PVA Accelerated Primitives Library#

A library of device-side APIs to accomplish common operations on data resident in VMEM.

Each of the algorithms in PVA APL uses a handle prefixed with PvaApl and exposes three APIs:

pvaAplInit: for initialization of algorithm parameters which will be the same between tiles
pvaAplUpdate: for updating the algorithm to target different buffers between DMA tiles
pvaAplExec: to start the algorithm

Additionally, a global API pvaAplWait is provided which stalls the VPU until the currently running algorithm has completed.
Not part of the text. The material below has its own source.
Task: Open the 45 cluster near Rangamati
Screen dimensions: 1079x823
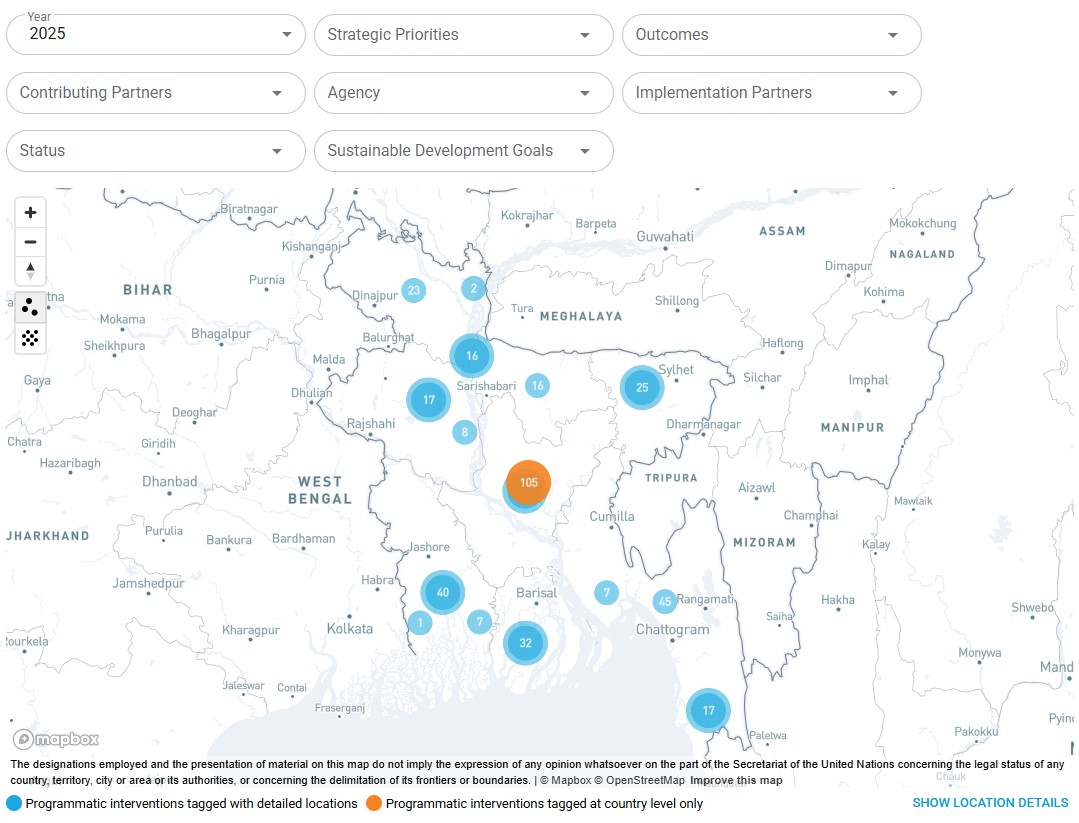Action: click(x=665, y=602)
The API is designed around asynchronous operation, allowing the user to pipeline a single APL algorithm with a concurrent VPU workload. However, true asynchronous operation depends on the PVA generation. Starting with Thor, the VPU has a coprocessor which allows APL executions to happen concurrently with the VPU. For compatibility with earlier PVA generations, the VPU will be used to synchronously run the algorithm if appropriate hardware is not available.

Each algorithm has an equivalent set of APIs with suffix ‘Vpu’. These APIs are functionally equivalent but are guaranteed to execute on the VPU, even on hardware where an asynchronous accelerator is available. Ensure that for a given handle, only one variant is used - for example if you initialized with the VPU variant, do not Exec with the generic variant.

Executing PVA APL APIs on Thor will result in a small number of reads targeting VMEM superbank D and the superbank in which the handle is allocated. The reads occur immediately after the PVA APL API is called. These reads have lower priority compared to VPU based reads and can be locked out, preventing further progress. Users should plan their VPU workload accordingly.

Additionally, reads/writes on input/output buffers can conflict with parallel VPU/DMA accesses of the same type. It is recommended to carefully choose VMEM superbanks and plan workloads to avoid stalls resulting from memory contention.

In order to link a VPU executable to PVA APL, pass pva_apl to the LIBS argument of the pva_device CMake function.

Functions#

void pvaAplWait(): Wait until the preceding algorithm execution completes.

Groups#

Harris Corner: Compute the Harris response for each input pixel in a tile.
Non-maximum suppression: Set non-maximum values in a sliding window to zero.
Separable convolution: Applies a separable convolution to a tile.

Functions#

inline void pvaAplWait()#

Wait until the preceding algorithm execution completes.

This is a blocking call. The output image should be ready when the call returns.